Sitôt la manifestation terminée (celle de fin janvier 1944, déclenchée à la suite de l’arrestation de la direction de l’Istiqlal par les autorités du protectorat, ndlr), nous avons décidé de regagner l’internat. Quelle ne fut pas notre surprise de découvrir les portes du lycée fermées (pour avoir bravé l’interdiction faite aux élèves de participer à la manifestation, cassant dans leur résistance le bras du directeur français de l’établissement, ndlr) (…) Nous étions âgés de dix à vingt ans, sans proches à Rabat et originaires, pour notre grande majorité, de villes lointaines. Nous ne disposions pas non plus d’argent pour regagner nos foyers.

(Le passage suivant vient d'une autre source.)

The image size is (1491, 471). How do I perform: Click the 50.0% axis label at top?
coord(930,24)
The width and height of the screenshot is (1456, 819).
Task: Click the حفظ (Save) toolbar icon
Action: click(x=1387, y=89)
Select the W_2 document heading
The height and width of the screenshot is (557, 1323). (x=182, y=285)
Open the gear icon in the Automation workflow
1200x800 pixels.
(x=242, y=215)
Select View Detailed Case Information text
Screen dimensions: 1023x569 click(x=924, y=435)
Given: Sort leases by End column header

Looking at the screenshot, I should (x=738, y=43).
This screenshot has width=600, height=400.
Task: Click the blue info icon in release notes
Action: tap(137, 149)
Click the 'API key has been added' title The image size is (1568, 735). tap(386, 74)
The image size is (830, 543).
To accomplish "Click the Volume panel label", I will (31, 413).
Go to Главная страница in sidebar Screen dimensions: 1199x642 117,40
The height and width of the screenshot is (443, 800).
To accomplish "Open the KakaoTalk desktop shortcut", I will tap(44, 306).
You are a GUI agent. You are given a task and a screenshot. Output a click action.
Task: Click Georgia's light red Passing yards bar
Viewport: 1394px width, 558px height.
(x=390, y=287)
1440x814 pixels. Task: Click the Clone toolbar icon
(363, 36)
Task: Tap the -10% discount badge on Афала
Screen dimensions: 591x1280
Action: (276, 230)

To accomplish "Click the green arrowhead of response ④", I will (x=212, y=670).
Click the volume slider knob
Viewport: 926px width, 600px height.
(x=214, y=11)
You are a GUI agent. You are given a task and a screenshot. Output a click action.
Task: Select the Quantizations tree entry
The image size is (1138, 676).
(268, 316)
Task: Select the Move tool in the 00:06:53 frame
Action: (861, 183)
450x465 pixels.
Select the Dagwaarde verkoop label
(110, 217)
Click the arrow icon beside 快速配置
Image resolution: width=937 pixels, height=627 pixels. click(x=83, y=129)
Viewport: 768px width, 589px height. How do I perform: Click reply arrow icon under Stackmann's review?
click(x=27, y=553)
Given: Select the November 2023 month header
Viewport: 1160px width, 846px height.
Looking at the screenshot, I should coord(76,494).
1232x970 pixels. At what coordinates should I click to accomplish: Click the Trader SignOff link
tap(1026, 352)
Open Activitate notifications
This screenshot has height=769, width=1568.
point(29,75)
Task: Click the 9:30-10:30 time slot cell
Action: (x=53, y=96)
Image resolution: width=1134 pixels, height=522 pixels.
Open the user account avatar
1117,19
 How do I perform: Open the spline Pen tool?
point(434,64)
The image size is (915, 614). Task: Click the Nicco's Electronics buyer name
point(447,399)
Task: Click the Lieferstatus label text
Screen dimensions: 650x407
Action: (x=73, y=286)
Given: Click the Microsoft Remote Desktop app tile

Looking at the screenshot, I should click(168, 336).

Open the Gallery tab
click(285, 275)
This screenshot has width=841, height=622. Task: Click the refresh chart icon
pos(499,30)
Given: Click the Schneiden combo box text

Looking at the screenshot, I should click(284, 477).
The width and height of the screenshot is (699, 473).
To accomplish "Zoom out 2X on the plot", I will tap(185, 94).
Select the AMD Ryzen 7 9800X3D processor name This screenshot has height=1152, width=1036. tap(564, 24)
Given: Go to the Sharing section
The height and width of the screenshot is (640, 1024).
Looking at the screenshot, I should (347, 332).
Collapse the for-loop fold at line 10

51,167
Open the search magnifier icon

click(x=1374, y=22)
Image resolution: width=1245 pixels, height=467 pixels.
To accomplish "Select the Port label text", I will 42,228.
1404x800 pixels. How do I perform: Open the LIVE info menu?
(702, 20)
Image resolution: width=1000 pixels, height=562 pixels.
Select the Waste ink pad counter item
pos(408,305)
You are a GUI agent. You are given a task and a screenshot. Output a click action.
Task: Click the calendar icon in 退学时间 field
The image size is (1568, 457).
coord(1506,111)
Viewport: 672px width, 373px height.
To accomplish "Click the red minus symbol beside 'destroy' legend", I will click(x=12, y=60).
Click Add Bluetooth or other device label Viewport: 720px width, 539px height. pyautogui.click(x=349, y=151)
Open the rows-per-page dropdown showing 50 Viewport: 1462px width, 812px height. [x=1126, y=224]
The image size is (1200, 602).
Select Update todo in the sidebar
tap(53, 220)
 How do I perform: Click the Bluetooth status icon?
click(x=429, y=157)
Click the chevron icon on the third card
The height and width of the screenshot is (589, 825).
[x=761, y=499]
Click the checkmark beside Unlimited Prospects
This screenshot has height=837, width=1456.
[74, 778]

Archive : article paru dans le numéro 801 de TelQuel publié le 8 mars 2018
En désespoir de cause, nous avons songé à trouver refuge à la mosquée Sunna, située à proximité du lycée, afin de nous reposer, étancher notre soif et rassurer les plus jeunes d’entre nous. Mehdi Ben Barka, qui suivait de loin la situation, a confié à des hommes du Mouvement national la mission de nous accompagner chez certaines familles de Rabat. Ces dernières nous ont couverts d’affection, nourris et hébergés durant quelques jours (…) J’ai séjourné chez le grand alem Mohammed Belarbi Alaoui, qui m’a accueilli avec son fils Mustapha, alors camarade de classe au lycée Moulay Youssef et qui deviendra plus tard ministre de la Justice. Après quelques jours chez mon hôte, les autorités coloniales ont contraint Belarbi Alaoui à l’exil à Tafilalet, où toute sa famille l’a accompagné. Je me retrouvais à nouveau sans abri.”
Aventure casablancaise
“On m’a confié (à Casablanca, où il est arrivé en 1944 après un passage à Benguerir, ndlr) la supervision d’activités organisées par les cellules partisanes, constituées d’ouvriers de l’usine de sucre (Cosumar) — qu’on appelait Cosuma — nichée dans le quartier industriel, où les ouvriers habitaient avec leurs familles dans des maisons construites pour eux. Pour couvrir les activités de l’Istiqlal et justifier ainsi ma présence parmi eux, une délégation d’ouvriers et de membres du parti avait exprimé au directeur de l’usine, un Français, le souhait d’avoir un enseignant qui serait chargé de leur donner, ainsi qu’à leurs enfants, des cours d’alphabétisation. La requête ayant été acceptée, j’ai pu circuler entre l’usine et le quartier sans entraves. Ali Yata s’était vu proposer en premier cette mission, il a décliné l’offre car il était engagé auprès du parti communiste. La déontologie et la logique faisaient qu’il ne pouvait s’engager dans une mission organisée par la direction de l’Istiqlal car il n’appartenait pas à ce parti.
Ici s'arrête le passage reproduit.